Pay Rate

U.S.A. Illinois

Published

Specializes in Long term care/Rehab.

Do you think a new Lpn to RN bridging nurse with 4 years experience should request to be paid a higher rate for her LPN experience or should it not apply. Please help, in the next week and a half I have 4 interviews for my first job as an RN.:monkeydance:

Specializes in Med/Surg, Ortho.

You will find it wont make any difference whether you are bridging or not. They will pay you as a LPN with 4 years experience. After you finish your program and go to work for them as a RN you will be paid new grad wages (which by the way usually go up fairly fast the first year). Dont sweat dickering over higher LPN wages at this stage in the game, it just isnt worth it and IMO you would be wasting your time. They will probly tell you what you are learning in your RN program isnt going to help your LPN position anyway. A lot of those things are not being done by LPN's in the clinical setting per facility policy. So only after you finish your RN will you become a different category "asset" to them.

Dont mean to sound hard, im tired from 3 night shift. :)

Specializes in Geriatrics.

I agree with the above, it won't matter until you finish your RN program. You will be offered the pay of an LPN with 4 years experience.

Specializes in Med/Surg, Ortho.

I might add to this also,, now since ive had a little sleep.
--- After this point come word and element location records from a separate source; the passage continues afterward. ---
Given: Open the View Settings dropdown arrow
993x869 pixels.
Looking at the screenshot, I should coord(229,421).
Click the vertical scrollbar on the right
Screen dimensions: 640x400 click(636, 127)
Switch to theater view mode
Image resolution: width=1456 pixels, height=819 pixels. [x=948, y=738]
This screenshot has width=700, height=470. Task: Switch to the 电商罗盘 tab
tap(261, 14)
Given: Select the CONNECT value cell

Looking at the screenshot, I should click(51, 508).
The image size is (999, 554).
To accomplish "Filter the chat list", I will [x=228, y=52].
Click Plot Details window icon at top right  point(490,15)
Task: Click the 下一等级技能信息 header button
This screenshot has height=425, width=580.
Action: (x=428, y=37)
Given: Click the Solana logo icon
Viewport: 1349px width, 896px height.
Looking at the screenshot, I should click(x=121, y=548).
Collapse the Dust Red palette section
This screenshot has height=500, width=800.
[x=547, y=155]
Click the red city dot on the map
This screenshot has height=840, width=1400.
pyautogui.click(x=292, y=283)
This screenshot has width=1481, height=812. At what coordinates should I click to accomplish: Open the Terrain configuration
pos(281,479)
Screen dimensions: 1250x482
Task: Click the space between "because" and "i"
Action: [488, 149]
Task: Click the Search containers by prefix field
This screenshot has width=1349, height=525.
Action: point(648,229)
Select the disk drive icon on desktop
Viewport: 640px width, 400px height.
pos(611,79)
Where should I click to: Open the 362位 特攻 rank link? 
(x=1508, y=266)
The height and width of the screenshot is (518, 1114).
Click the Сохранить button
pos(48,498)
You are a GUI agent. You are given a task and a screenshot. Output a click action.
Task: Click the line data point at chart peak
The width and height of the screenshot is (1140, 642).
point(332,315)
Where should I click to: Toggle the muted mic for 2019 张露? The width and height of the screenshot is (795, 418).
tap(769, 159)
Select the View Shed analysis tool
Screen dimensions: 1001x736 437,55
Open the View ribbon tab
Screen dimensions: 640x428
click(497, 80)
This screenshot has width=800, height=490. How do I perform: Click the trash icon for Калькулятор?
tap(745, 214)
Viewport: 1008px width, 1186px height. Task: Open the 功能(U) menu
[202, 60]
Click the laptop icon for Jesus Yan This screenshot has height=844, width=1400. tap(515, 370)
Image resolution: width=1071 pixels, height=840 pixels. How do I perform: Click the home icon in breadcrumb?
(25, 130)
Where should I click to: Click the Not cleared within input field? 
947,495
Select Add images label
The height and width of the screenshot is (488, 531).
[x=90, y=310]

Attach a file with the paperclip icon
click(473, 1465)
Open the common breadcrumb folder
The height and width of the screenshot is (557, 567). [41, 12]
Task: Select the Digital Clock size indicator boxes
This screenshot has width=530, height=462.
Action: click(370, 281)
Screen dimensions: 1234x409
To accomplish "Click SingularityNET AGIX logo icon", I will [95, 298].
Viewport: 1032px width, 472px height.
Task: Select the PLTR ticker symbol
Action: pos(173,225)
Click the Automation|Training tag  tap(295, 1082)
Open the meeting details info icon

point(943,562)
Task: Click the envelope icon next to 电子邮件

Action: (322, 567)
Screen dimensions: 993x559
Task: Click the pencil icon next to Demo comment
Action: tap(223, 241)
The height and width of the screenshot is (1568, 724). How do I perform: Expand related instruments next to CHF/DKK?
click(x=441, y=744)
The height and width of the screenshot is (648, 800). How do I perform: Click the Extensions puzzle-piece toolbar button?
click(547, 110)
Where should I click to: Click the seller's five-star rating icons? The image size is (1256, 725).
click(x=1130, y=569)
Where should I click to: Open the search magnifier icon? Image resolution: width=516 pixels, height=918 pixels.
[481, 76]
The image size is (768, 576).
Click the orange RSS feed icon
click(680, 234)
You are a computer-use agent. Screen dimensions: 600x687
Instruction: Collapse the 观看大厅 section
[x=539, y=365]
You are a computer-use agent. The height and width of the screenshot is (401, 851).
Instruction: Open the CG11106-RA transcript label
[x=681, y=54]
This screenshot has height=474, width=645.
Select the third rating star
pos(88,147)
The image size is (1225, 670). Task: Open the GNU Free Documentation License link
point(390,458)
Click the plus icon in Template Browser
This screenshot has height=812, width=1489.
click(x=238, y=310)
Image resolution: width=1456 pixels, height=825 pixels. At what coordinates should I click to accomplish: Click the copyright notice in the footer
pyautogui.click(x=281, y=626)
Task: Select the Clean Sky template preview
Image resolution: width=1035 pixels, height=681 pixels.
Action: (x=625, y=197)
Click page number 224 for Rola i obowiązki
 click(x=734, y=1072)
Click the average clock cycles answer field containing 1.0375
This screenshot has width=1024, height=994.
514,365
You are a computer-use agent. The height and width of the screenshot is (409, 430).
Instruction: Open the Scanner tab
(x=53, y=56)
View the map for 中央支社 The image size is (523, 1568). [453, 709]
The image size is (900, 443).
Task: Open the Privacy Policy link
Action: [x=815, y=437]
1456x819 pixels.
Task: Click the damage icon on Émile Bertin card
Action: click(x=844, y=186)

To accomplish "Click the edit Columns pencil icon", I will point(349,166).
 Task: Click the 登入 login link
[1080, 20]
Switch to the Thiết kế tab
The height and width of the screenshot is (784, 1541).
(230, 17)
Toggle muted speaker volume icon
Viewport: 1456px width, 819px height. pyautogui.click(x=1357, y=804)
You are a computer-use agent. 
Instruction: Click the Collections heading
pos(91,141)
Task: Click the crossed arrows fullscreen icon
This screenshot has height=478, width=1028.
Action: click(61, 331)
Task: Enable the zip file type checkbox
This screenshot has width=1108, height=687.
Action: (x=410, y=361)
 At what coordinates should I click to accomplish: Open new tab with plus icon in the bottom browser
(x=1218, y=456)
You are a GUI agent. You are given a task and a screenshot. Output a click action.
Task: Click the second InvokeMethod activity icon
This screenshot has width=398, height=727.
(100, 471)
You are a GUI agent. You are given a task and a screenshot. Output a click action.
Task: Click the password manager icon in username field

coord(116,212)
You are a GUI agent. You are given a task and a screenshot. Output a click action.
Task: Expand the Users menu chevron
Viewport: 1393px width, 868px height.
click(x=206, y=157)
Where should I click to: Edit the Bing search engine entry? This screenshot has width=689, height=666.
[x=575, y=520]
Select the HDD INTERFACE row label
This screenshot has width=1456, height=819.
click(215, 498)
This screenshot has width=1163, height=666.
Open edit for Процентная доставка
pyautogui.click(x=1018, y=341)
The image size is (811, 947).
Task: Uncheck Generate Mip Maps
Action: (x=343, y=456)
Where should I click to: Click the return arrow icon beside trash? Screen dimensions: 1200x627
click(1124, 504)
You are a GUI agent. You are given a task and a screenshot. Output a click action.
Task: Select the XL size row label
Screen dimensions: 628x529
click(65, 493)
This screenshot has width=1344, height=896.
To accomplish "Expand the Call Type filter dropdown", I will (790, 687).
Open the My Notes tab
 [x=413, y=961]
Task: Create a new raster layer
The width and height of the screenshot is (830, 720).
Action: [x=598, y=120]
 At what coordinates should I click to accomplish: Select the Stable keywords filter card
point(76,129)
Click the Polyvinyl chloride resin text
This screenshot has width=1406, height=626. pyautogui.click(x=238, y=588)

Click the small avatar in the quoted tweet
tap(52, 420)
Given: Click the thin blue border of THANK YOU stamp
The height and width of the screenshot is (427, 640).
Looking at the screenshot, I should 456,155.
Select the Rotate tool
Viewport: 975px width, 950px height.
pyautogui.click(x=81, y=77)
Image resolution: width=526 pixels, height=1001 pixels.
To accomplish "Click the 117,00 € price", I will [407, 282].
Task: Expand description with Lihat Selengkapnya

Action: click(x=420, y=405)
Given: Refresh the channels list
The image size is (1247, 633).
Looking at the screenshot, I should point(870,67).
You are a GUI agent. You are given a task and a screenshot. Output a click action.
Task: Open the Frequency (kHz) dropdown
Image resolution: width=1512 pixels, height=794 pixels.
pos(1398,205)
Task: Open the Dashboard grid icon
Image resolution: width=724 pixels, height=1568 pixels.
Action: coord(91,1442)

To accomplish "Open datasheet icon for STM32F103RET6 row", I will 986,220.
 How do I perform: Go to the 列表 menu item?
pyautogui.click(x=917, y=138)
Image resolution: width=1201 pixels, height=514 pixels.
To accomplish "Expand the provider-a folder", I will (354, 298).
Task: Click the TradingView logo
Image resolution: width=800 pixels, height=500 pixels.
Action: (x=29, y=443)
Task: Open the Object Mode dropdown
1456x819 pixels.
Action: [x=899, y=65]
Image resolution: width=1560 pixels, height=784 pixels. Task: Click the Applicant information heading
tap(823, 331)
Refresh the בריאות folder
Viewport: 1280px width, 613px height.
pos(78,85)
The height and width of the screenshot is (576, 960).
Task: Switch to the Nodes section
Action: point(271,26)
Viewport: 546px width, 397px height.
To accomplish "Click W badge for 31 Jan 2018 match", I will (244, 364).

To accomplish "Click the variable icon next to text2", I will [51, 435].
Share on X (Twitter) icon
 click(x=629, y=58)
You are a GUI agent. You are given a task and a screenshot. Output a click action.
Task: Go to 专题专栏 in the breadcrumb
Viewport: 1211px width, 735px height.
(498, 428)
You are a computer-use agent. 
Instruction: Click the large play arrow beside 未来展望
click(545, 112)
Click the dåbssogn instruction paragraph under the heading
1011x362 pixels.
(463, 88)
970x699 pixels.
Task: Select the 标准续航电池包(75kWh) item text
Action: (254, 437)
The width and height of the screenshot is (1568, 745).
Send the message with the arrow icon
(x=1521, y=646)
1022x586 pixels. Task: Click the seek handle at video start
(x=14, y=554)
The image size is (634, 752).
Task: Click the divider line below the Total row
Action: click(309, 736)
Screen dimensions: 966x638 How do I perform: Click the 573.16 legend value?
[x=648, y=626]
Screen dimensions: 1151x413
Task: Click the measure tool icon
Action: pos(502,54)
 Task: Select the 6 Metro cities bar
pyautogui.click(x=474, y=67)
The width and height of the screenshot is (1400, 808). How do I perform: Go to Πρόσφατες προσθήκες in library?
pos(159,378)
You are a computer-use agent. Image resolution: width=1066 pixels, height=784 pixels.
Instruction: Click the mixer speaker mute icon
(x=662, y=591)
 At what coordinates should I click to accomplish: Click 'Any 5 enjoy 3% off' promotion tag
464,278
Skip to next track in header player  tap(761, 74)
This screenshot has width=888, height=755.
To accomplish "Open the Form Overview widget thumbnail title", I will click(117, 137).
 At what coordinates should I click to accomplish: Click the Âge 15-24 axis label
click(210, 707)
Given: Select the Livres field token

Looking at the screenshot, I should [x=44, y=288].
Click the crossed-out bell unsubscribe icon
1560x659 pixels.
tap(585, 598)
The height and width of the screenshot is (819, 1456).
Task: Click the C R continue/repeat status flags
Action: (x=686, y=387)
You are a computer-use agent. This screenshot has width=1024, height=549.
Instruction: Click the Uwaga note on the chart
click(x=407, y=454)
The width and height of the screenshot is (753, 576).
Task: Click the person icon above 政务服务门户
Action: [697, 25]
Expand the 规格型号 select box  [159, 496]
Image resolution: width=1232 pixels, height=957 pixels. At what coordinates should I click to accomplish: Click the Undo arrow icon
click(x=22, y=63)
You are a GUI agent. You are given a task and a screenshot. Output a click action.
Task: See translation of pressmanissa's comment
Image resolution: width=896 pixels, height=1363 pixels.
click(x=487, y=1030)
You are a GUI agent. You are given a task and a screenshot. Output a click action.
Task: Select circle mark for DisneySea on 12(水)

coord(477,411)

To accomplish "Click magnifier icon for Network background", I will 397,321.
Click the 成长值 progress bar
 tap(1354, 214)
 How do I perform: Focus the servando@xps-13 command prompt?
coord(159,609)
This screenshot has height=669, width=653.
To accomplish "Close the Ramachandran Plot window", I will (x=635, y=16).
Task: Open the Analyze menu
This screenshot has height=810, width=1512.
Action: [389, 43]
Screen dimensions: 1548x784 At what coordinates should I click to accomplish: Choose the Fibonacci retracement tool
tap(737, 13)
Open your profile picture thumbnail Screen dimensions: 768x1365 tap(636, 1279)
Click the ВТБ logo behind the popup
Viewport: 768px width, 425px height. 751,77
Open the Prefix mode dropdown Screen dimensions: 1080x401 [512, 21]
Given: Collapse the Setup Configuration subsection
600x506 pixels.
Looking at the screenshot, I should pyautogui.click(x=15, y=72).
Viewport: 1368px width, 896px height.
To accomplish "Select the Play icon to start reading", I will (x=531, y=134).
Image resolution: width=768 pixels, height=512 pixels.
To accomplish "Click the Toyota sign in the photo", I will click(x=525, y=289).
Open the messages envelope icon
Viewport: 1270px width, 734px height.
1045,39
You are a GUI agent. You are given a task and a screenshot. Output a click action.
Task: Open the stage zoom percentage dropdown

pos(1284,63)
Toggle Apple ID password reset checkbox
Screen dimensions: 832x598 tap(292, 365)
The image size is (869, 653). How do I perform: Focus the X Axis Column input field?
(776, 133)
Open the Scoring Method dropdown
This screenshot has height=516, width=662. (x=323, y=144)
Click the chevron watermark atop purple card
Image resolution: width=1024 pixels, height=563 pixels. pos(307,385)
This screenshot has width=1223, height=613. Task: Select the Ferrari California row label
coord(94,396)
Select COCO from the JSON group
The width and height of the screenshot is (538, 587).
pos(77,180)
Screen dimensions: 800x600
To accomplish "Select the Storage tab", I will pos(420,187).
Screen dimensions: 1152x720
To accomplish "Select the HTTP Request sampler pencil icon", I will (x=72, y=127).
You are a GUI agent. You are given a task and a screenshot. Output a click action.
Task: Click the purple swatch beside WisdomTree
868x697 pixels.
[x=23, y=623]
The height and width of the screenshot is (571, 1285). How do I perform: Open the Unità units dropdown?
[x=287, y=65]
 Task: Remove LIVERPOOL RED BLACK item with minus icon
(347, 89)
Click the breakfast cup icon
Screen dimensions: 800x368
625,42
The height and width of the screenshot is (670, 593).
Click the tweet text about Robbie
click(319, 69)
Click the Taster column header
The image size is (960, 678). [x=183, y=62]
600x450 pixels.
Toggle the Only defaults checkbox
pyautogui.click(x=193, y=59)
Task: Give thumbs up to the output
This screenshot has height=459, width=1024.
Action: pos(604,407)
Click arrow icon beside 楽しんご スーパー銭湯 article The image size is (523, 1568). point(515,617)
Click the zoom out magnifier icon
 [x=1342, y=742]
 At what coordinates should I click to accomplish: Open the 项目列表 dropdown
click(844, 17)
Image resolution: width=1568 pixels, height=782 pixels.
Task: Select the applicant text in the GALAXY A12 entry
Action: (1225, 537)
You can always express what kind of skills you have that would be an asset to them. Sell yourself. That may give you a little higher pay on the LPN scale. If you have some skills that may be out of the ordinary for what they normally would expect a LPN with 4 years exp to have. Maybe something from a previous job that LPN's dont normally do in a facility, or a super proficiency on a particular computer program. Just dont go over your NPA compentancies. Remember you are a LPN not an RN yet so dont discuss or inject skills you may be learning as an RN student as things you are competant in.

Yes. I do believe that you should at least try to negotiate for a higher hourly pay rate. As an LPN for a number of years, you have actual hands-on experience that a new grad RN will not have. We've all worked with new grads both LPN and RN who were taught tons of theory but had very little actual experience and were not familiar with the hospital setting, patient care, organizational structure, policies, heirachy, etc. As an RN, I know that if RNs are interviewing and making the decisions, you may not get very far-it's a relationship that I've never understood, but it's still worth a try-if nothing else, you're saying that your experience has value and shouldn't be taken advantage of. I'd rather staff my unit with LPN to RNs rather than new RN grads. I'm sure you'll see a lot of disagreement about this-and that's okay.